WHAT IS REQUIRED: Transcribe, word for word, the part of the article on AI in insurance below that begins with "During an interview" and ends with "those core skills.".

An industry consortium or other form of coopetition may be the best way for carriers to jump into the fast-moving world of AI, a tech entrepreneur who has held executive roles at major carriers suggested recently.
Executive Summary
Henna Karna, a technology entrepreneur who has led digital services, technology and data businesses at Verisk Analytics, AIG and AXA XL, as well as an insurance solutions business at Google Cloud, believes that building basic AI models is not a competitive advantage for any P/C insurance carrier. Karna, who describes her career without reference to those well-known employers but instead by focusing on her missions to solve the complex problems of closing protection gaps and using data to deliver customer-centered products, believes that understanding how to manage and mitigate risks are the skills that set carriers apart from one another. She recommends they collaborate rather than try to compete to develop basic AI tools.Michael (Fitz) Fitzgerald, Insurance Industry Advisor for SAS Institute Inc., served as guest editor for this article and others featured in CM’s Q1-2024 magazine, “Leading the AI-Powered Insurer.”
During an interview with CM Guest Editor Michael (Fitz) Fitzgerald, Henna Karna suggested that building basic AI models is not a competitive advantage in the property/casualty insurance industry. Instead, understanding the nuances of different types of existing and emerging risks and how to manage them are the skills that set the industry apart—and set carriers apart from one another, she said, recommending that insurers focus their energies on innovations that align with those core skills.
“I would love to have a consortium in our industry where we’re producing AI models that are base layer. They’re not the IP layer. They’re just the base that everybody needs to have—because we shouldn’t be inventing ZIP code 500 times,” she said, referring to the use of geocoded data. That “ZIP code invention” is something that Karna, who engaged with hundreds of insurers around the world in a prior position at Google, has heard executives inaccurately call out as technology that sets their firms apart.
“Things like that, those sorts of fundamental AI models could be very useful for everybody across the insurance value chain. And they’re not the secret sauce. Even though we might think so right now, they’re not,” Karna said.
“How do we now change that mindset?” she asked. “I’m looking forward to that change.”

RAW DATA:

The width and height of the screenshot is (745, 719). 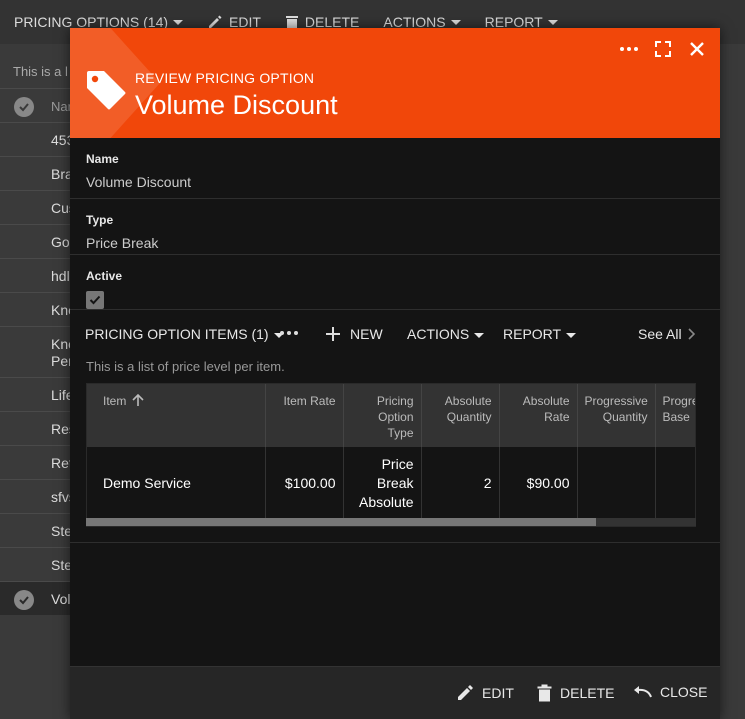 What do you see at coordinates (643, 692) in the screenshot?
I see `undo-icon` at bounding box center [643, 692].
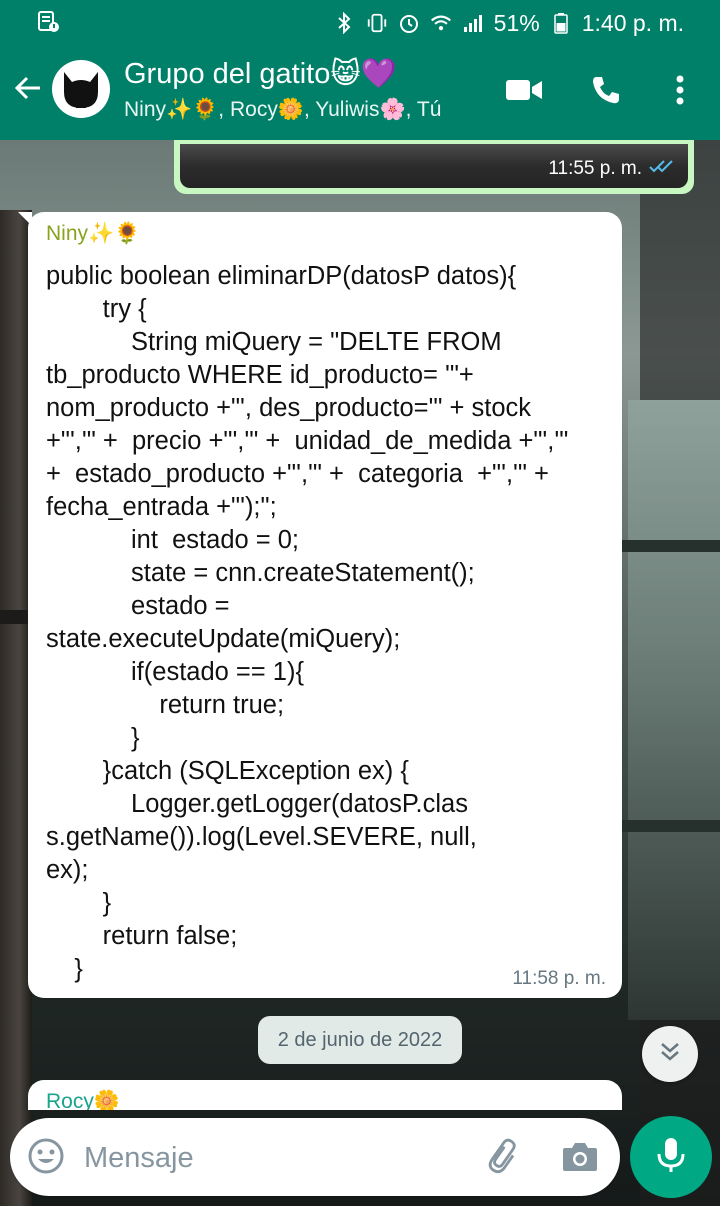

WRITTEN SOLUTION:
During an interview with CM Guest Editor Michael (Fitz) Fitzgerald, Henna Karna suggested that building basic AI models is not a competitive advantage in the property/casualty insurance industry. Instead, understanding the nuances of different types of existing and emerging risks and how to manage them are the skills that set the industry apart—and set carriers apart from one another, she said, recommending that insurers focus their energies on innovations that align with those core skills.